| Exercise aim |
Output the data that follows exactly, line for line.

| Material provided |
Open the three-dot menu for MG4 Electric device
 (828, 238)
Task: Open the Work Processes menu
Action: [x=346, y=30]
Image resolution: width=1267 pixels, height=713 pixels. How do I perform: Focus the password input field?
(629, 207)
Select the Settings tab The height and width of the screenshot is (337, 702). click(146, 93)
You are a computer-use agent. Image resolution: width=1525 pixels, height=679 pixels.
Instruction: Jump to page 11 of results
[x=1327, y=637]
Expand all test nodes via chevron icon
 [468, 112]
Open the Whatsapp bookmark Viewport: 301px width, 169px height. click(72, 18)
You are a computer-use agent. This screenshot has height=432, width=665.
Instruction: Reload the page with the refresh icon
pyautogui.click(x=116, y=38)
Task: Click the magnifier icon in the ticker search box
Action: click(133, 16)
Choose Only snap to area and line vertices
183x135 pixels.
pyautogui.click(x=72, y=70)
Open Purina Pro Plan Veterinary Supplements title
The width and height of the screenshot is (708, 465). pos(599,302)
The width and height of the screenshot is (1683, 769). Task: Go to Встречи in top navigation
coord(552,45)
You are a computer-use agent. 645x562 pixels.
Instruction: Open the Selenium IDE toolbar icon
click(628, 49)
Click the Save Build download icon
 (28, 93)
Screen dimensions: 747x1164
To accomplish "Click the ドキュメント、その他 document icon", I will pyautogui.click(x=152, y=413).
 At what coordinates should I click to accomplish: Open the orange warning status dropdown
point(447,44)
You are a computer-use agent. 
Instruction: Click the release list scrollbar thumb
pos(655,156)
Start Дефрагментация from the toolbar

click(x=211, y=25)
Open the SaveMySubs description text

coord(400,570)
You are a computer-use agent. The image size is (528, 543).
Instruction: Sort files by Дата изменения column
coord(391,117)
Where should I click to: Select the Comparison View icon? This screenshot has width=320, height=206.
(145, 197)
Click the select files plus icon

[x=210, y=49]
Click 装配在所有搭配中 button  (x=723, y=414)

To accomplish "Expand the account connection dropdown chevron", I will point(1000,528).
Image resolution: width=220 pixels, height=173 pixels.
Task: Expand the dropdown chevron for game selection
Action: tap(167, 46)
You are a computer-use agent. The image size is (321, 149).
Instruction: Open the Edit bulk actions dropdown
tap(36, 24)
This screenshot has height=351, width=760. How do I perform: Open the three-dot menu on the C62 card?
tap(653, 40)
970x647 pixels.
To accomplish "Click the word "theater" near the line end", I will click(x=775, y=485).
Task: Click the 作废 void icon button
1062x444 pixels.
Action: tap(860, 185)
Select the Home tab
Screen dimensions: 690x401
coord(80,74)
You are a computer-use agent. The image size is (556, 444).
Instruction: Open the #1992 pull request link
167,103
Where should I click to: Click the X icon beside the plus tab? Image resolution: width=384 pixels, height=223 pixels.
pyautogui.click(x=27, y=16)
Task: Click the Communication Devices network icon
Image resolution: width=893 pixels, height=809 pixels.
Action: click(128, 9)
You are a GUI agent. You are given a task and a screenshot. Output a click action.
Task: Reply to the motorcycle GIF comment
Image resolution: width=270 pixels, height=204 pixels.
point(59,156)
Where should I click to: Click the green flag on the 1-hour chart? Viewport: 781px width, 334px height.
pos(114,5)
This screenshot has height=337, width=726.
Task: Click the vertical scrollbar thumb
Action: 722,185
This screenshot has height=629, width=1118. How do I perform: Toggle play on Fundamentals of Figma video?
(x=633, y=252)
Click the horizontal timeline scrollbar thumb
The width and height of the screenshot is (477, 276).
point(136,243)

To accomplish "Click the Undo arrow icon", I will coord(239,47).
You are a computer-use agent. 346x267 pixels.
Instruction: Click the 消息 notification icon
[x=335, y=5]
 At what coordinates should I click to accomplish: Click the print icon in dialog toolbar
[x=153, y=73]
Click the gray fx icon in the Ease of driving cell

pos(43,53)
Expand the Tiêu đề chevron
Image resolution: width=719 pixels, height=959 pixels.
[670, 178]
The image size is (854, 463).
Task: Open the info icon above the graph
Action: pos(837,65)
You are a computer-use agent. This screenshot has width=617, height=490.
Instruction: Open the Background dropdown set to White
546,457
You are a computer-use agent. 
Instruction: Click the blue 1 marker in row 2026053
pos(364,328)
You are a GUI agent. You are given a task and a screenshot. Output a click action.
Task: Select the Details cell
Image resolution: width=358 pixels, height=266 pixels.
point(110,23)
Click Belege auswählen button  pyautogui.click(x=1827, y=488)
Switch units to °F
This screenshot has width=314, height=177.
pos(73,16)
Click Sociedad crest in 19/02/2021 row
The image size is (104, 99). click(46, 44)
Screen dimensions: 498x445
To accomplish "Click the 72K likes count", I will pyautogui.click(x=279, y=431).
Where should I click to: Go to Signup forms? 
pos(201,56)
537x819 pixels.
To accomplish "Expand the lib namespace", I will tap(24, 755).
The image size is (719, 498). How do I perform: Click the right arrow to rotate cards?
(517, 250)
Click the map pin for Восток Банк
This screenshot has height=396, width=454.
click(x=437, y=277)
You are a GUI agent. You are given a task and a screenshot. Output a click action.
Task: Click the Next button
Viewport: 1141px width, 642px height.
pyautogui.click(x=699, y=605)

| Task solution |
Open the three-dot menu for MG4 Electric device
 (828, 238)
Task: Open the Work Processes menu
Action: [x=346, y=30]
Image resolution: width=1267 pixels, height=713 pixels. How do I perform: Focus the password input field?
(629, 207)
Select the Settings tab The height and width of the screenshot is (337, 702). click(146, 93)
You are a computer-use agent. Image resolution: width=1525 pixels, height=679 pixels.
Instruction: Jump to page 11 of results
[x=1327, y=637]
Expand all test nodes via chevron icon
 [468, 112]
Open the Whatsapp bookmark Viewport: 301px width, 169px height. click(72, 18)
You are a computer-use agent. This screenshot has height=432, width=665.
Instruction: Reload the page with the refresh icon
pyautogui.click(x=116, y=38)
Task: Click the magnifier icon in the ticker search box
Action: click(133, 16)
Choose Only snap to area and line vertices
183x135 pixels.
pyautogui.click(x=72, y=70)
Open Purina Pro Plan Veterinary Supplements title
The width and height of the screenshot is (708, 465). pos(599,302)
The width and height of the screenshot is (1683, 769). Task: Go to Встречи in top navigation
coord(552,45)
You are a computer-use agent. 645x562 pixels.
Instruction: Open the Selenium IDE toolbar icon
click(628, 49)
Click the Save Build download icon
 (28, 93)
Screen dimensions: 747x1164
To accomplish "Click the ドキュメント、その他 document icon", I will pyautogui.click(x=152, y=413).
 At what coordinates should I click to accomplish: Open the orange warning status dropdown
point(447,44)
You are a computer-use agent. 
Instruction: Click the release list scrollbar thumb
pos(655,156)
Start Дефрагментация from the toolbar

click(x=211, y=25)
Open the SaveMySubs description text

coord(400,570)
You are a computer-use agent. The image size is (528, 543).
Instruction: Sort files by Дата изменения column
coord(391,117)
Where should I click to: Select the Comparison View icon? This screenshot has width=320, height=206.
(145, 197)
Click the select files plus icon

[x=210, y=49]
Click 装配在所有搭配中 button  (x=723, y=414)

To accomplish "Expand the account connection dropdown chevron", I will point(1000,528).
Image resolution: width=220 pixels, height=173 pixels.
Task: Expand the dropdown chevron for game selection
Action: tap(167, 46)
You are a computer-use agent. The image size is (321, 149).
Instruction: Open the Edit bulk actions dropdown
tap(36, 24)
This screenshot has height=351, width=760. How do I perform: Open the three-dot menu on the C62 card?
tap(653, 40)
970x647 pixels.
To accomplish "Click the word "theater" near the line end", I will click(x=775, y=485).
Task: Click the 作废 void icon button
1062x444 pixels.
Action: tap(860, 185)
Select the Home tab
Screen dimensions: 690x401
coord(80,74)
You are a computer-use agent. The image size is (556, 444).
Instruction: Open the #1992 pull request link
167,103
Where should I click to: Click the X icon beside the plus tab? Image resolution: width=384 pixels, height=223 pixels.
pyautogui.click(x=27, y=16)
Task: Click the Communication Devices network icon
Image resolution: width=893 pixels, height=809 pixels.
Action: click(128, 9)
You are a GUI agent. You are given a task and a screenshot. Output a click action.
Task: Reply to the motorcycle GIF comment
Image resolution: width=270 pixels, height=204 pixels.
point(59,156)
Where should I click to: Click the green flag on the 1-hour chart? Viewport: 781px width, 334px height.
pos(114,5)
This screenshot has height=337, width=726.
Task: Click the vertical scrollbar thumb
Action: 722,185
This screenshot has height=629, width=1118. How do I perform: Toggle play on Fundamentals of Figma video?
(x=633, y=252)
Click the horizontal timeline scrollbar thumb
The width and height of the screenshot is (477, 276).
point(136,243)

To accomplish "Click the Undo arrow icon", I will coord(239,47).
You are a computer-use agent. 346x267 pixels.
Instruction: Click the 消息 notification icon
[x=335, y=5]
 At what coordinates should I click to accomplish: Click the print icon in dialog toolbar
[x=153, y=73]
Click the gray fx icon in the Ease of driving cell

pos(43,53)
Expand the Tiêu đề chevron
Image resolution: width=719 pixels, height=959 pixels.
[670, 178]
The image size is (854, 463).
Task: Open the info icon above the graph
Action: pos(837,65)
You are a computer-use agent. This screenshot has width=617, height=490.
Instruction: Open the Background dropdown set to White
546,457
You are a computer-use agent. 
Instruction: Click the blue 1 marker in row 2026053
pos(364,328)
You are a GUI agent. You are given a task and a screenshot. Output a click action.
Task: Select the Details cell
Image resolution: width=358 pixels, height=266 pixels.
point(110,23)
Click Belege auswählen button  pyautogui.click(x=1827, y=488)
Switch units to °F
This screenshot has width=314, height=177.
pos(73,16)
Click Sociedad crest in 19/02/2021 row
The image size is (104, 99). click(46, 44)
Screen dimensions: 498x445
To accomplish "Click the 72K likes count", I will pyautogui.click(x=279, y=431).
Where should I click to: Go to Signup forms? 
pos(201,56)
537x819 pixels.
To accomplish "Expand the lib namespace", I will tap(24, 755).
The image size is (719, 498). How do I perform: Click the right arrow to rotate cards?
(517, 250)
Click the map pin for Восток Банк
This screenshot has height=396, width=454.
click(x=437, y=277)
You are a GUI agent. You are given a task and a screenshot. Output a click action.
Task: Click the Next button
Viewport: 1141px width, 642px height.
pyautogui.click(x=699, y=605)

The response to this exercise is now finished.